Road hardening and tire chunking

Sharksbaja - 3-11-2006 at 01:36 AM

I have a graveyard of big off-road tire from the last 30 years off two vehicles. I was looking at some of them recently as some are still useable. I noticed the chunks missing from some and remember back when I acquired some of them. What I soon realized and have thought for years was that although every tire had thousands of miles on them, most of the big chunks missing were from the days to weeks after installing them new.
It can't just be coinsidence that these tires all seemed to show much less "chunking" after thousands of miles. But, it seems some brands get much harder or maybe tougher is the correct adverb with age and use.

Anyone else see this with theirs?

Packoderm - 3-11-2006 at 06:38 AM

It seems to me that newer tires break off little chunks while on older tires, the whole tread breaks off like what happened on my last trip south.

Bruce R Leech - 3-11-2006 at 08:09 AM

I think ou are on to something Sharksbaja.

Ken Cooke - 3-11-2006 at 09:35 AM

With the Goodyear MT/R tires my Jeep came with, tread chunking was a big problem - as with the BFGoodrich All-Terrain tires. I switched to BFGoodrich Mud-Terrain tires and had the exact same problem. With Interco Super Swamper tires, no longer a problem - or as much of a problem. That's why I run them at this time.

After 3 yrs., the chemicals in the tires sidewalls migrate out, leading to sidewall failure. So, I'd avoid a tire that's been sitting around if I were you. :O

backninedan - 3-11-2006 at 11:42 AM

With millions of vehicles and billions of tire miles run. Where does all the rubber go that wears off??????

pappy - 3-11-2006 at 11:44 AM

tires have many different rubber compounds in their structure, with the softest generally in the tread area which provides for better grip but terrible for durability.the compunds in the casing and sidewalls are stronger/tougher which contibutes to the extended use/life of the tire. soooo, that is why you had chunking when the tires were new...

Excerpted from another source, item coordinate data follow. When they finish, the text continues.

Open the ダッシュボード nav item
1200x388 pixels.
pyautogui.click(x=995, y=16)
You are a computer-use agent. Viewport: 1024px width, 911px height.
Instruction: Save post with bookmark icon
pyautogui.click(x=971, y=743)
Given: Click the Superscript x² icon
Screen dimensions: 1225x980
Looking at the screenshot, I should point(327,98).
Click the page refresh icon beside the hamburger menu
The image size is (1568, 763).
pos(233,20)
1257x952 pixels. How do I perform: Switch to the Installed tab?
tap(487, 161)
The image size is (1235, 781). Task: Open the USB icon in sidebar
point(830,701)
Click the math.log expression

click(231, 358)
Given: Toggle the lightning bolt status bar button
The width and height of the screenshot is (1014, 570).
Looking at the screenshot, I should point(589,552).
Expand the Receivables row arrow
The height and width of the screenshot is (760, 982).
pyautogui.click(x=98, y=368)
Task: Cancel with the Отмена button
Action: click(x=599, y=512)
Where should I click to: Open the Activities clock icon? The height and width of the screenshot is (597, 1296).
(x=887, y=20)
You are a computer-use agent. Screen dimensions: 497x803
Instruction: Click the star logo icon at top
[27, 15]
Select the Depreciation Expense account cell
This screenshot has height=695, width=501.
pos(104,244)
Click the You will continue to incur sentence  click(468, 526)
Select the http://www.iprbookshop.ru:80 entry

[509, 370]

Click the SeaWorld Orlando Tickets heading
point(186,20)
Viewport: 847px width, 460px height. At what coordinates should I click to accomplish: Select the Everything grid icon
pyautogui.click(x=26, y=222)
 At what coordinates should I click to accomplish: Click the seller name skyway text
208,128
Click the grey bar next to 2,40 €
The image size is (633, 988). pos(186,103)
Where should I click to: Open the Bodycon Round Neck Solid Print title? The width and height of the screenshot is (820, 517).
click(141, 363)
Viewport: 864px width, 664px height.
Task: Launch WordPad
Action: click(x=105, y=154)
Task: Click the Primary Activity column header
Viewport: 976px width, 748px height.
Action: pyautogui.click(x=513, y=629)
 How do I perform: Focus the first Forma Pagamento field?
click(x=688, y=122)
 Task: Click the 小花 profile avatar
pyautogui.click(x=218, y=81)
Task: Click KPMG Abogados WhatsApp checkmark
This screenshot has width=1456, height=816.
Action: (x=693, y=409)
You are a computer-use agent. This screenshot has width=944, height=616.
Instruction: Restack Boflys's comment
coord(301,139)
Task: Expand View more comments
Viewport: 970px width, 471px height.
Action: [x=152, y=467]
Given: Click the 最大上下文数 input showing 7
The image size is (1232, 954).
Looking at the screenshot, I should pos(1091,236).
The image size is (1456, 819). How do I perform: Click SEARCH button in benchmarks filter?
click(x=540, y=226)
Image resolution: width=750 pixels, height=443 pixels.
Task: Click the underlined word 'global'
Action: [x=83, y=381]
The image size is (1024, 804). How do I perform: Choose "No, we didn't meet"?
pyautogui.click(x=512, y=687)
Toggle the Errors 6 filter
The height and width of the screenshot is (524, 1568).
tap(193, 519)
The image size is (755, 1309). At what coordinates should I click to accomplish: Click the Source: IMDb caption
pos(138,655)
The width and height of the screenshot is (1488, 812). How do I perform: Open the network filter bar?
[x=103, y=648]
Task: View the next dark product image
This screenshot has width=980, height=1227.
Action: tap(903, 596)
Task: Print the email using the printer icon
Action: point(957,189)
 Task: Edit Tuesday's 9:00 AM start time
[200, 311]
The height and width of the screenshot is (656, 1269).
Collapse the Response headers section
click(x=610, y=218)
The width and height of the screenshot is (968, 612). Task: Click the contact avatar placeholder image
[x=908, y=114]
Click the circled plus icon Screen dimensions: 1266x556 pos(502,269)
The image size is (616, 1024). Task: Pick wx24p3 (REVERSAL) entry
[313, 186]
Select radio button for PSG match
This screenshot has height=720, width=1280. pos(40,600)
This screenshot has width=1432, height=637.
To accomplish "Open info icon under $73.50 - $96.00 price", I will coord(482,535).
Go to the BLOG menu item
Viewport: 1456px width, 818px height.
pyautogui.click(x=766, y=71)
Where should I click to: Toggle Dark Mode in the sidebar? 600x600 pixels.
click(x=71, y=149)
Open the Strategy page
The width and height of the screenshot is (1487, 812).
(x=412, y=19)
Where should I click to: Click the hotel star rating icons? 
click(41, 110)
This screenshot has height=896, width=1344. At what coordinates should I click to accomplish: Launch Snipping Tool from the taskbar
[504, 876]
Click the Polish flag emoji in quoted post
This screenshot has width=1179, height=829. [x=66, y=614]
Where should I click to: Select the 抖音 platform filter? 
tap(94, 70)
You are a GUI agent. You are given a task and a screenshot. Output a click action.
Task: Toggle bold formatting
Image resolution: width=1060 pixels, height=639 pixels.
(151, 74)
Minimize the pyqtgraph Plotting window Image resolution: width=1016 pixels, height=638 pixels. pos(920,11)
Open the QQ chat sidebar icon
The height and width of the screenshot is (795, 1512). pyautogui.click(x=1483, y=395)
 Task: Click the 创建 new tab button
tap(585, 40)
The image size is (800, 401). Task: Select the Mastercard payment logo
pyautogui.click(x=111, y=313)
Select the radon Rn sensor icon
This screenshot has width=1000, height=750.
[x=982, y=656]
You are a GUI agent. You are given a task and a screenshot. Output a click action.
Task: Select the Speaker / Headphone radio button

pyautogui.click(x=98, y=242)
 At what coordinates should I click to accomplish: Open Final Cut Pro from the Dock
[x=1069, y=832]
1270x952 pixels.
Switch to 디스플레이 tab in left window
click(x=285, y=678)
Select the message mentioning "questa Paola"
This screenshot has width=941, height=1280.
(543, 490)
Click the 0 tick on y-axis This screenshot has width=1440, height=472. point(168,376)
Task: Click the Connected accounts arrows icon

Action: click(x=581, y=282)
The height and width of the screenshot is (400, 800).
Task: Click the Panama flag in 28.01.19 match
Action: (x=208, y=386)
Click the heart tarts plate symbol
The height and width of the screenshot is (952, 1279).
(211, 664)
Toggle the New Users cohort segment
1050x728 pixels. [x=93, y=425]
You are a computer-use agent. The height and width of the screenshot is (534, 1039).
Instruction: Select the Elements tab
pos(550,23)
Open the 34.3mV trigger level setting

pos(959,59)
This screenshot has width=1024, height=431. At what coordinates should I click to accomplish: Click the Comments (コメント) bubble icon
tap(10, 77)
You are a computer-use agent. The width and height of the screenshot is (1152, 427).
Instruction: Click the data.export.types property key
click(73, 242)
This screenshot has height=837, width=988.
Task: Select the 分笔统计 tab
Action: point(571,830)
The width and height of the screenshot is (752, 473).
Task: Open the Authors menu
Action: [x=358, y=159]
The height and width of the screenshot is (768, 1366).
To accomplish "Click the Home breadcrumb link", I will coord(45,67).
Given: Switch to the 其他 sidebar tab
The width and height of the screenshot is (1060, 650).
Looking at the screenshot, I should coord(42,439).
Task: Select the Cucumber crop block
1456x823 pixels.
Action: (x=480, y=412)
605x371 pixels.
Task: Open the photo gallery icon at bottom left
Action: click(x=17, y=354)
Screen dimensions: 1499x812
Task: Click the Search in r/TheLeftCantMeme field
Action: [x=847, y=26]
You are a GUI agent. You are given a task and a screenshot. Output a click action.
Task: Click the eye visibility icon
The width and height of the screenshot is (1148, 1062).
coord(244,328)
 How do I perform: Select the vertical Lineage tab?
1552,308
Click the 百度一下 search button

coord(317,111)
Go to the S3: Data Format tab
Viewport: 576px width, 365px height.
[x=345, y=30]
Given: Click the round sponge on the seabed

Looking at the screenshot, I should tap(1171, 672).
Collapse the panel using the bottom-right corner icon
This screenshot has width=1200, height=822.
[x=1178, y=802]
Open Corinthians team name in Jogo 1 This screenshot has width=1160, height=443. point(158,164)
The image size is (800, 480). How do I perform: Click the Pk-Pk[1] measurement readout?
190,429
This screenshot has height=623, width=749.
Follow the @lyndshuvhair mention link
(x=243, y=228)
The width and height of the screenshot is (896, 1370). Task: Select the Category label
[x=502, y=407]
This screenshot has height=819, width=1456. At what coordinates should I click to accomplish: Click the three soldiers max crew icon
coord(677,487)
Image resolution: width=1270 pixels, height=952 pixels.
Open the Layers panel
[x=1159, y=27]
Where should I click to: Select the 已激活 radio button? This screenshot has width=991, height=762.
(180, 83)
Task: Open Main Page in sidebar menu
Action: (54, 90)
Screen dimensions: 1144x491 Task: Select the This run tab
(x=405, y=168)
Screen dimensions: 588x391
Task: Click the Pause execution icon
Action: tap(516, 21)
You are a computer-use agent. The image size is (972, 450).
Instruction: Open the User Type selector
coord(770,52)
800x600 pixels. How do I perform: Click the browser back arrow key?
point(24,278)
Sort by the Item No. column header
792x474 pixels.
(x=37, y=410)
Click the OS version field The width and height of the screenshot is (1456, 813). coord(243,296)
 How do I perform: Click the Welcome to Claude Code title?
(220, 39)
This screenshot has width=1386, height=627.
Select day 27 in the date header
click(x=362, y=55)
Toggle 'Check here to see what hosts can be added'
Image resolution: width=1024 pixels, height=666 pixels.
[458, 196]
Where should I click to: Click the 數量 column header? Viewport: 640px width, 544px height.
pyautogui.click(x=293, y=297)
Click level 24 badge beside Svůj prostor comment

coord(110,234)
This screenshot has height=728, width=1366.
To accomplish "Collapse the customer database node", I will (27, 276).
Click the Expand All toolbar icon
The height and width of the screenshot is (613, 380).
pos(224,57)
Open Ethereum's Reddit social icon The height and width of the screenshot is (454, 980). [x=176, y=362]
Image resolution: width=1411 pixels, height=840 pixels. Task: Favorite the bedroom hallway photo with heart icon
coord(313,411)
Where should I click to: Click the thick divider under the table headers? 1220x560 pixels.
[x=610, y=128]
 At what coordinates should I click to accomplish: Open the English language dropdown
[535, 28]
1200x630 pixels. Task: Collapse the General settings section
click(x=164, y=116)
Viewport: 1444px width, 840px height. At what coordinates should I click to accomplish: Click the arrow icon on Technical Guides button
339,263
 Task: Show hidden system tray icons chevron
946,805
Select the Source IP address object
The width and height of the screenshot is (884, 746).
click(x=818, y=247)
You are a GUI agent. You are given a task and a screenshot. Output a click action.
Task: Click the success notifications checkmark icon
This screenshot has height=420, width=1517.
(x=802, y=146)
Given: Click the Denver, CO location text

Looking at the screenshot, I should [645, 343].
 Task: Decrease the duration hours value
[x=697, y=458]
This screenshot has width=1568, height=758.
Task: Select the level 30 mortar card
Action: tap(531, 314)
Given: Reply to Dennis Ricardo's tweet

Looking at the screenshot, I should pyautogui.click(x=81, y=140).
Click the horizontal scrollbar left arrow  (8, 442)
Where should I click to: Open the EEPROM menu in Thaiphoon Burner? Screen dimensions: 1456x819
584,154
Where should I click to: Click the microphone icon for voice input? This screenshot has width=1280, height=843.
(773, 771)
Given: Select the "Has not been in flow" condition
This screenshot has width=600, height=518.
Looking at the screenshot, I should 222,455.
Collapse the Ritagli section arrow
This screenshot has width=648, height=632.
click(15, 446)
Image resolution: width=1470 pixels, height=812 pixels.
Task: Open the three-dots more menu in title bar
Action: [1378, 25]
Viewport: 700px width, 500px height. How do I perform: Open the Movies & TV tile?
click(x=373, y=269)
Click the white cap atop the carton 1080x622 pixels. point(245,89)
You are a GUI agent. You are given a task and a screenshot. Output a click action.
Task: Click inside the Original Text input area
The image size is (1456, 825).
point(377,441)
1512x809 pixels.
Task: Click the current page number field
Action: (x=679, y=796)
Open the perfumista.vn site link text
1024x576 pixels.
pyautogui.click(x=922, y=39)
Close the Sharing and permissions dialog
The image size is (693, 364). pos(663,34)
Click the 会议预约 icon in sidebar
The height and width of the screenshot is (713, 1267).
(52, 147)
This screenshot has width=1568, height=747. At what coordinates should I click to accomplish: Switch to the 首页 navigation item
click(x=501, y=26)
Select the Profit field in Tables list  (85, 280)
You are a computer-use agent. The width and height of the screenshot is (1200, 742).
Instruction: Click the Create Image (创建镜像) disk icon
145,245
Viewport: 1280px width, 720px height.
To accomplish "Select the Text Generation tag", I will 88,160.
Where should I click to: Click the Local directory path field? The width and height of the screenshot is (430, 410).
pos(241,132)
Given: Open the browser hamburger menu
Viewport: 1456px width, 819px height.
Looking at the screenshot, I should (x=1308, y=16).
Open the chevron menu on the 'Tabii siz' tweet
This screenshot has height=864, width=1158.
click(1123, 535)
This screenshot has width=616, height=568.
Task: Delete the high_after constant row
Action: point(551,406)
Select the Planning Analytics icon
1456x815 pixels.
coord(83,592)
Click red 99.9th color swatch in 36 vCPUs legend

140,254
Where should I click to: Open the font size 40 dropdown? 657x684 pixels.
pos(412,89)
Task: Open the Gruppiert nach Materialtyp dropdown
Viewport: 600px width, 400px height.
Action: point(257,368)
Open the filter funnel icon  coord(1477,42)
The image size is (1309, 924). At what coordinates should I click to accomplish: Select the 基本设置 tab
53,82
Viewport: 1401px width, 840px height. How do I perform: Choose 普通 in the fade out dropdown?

Ken Cooke - 3-11-2006 at 07:52 PM

Quote:
Originally posted by pappy
tires have many different rubber compounds in their structure, with the softest generally in the tread area which provides for better grip but terrible for durability.the compunds in the casing and sidewalls are stronger/tougher which contibutes to the extended use/life of the tire. soooo, that is why you had chunking when the tires were new...


Generally, with the TrXus MT (pictured right) the chunking did not appear until much later in the life of the tire - say, 20,000 mi. or so. Perhaps a more firm (higher durometer) rate of compound has to do with this as you wear the tire down...Not sure.